Jiggy-Ninja:
What's stopping you from using an 8 MHz Pro Mini variant powered straight by 3 x AA/AAA cells?
Wow! You certainly have some knowledge and smart ideas. What's stopping me at this point is that I'm too far along in the project to go back and make major changes now; though if I'd tried the 8 MHz version in the beginning, it might have made a number of things easier, like you said.
I need the higher voltage to cover the voltage drop in:
(1) the protection diode I'm using in case the customer tries to plug the battery in backwards. (I made that mistake myself, which destroyed the whole board. It took three days for me to solder up a replacement.)
(2) the 5v regulator needed by the analog chips on the board (helping to isolate them from digital noise).
(3) the slow fall of battery voltage as it gets drained by use.
With my present setup, the battery lasts about 10 hours of continual use, before requiring a recharge.
The predicessor to my current project used two AA batteries, which I found uncomfortably heavy. THe current project used one Li Ion battery, the lightest of all rechargeable battery types.
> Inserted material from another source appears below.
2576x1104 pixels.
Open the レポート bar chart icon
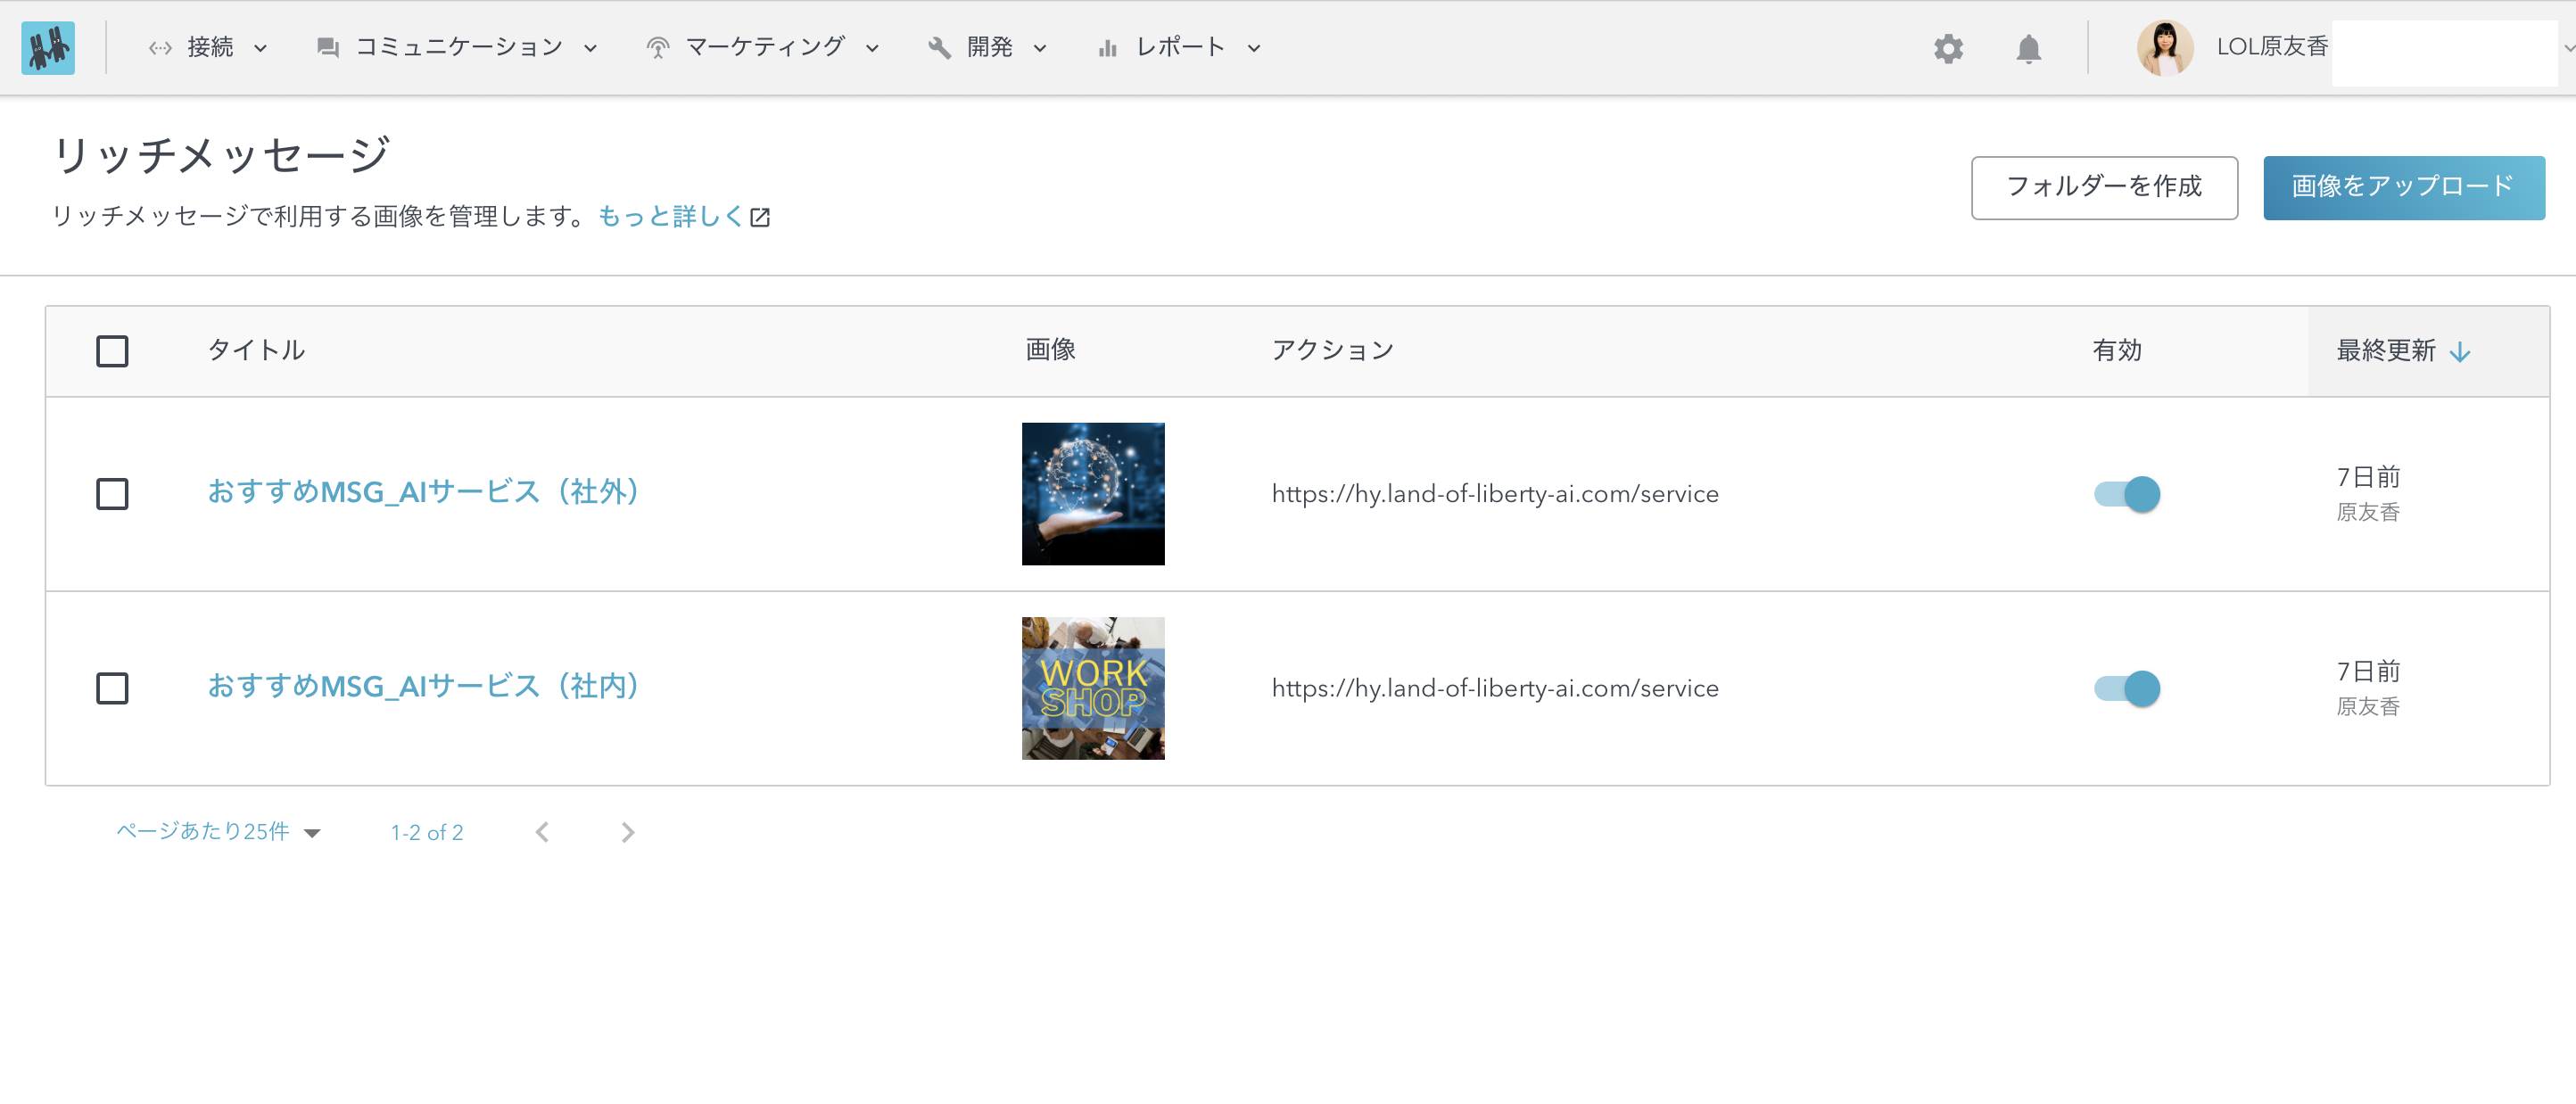coord(1106,46)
On the topic of "The right FET for the purpose" the two FETs I ordered are now working perfectly for me. They are:
VP2106 (P-Channel Enhancement-Mode Vertical DMOS FET)
VN1206 (N-Channel Enhancement-Mode Vertical DMOS FET)
They probably wouldn't work in a 3.3 volt project, because of the higher Vth (threshold voltage) requirement (as pointed out above). I chose them largely for the simplicity of soldering the T0-92 case. (I couldn't even SEE the leads on those "ants"!)
Also since my posts above, I've discovered controlling the FET's by the Arduino's "brownout" function is not a good idea. The "brownout" function in the Atmega chip is turned off by default, and turning it on is a complicated advanced-programming process that cannot be reached by a simple "sketch". So instead, I'm including the line:
analogReference(INTERNAL);
in setup(), which makes the range of the analog inputs reach from 0V to exactly 1.1V independent of supply voltages. Then measuring the center point of a resistance bridge between B+ and Ground (consisting of a 10M Ohm resistor and a 100M Ohm resistor) tells the sketch when to shut off the power to the whole board, via the FETs.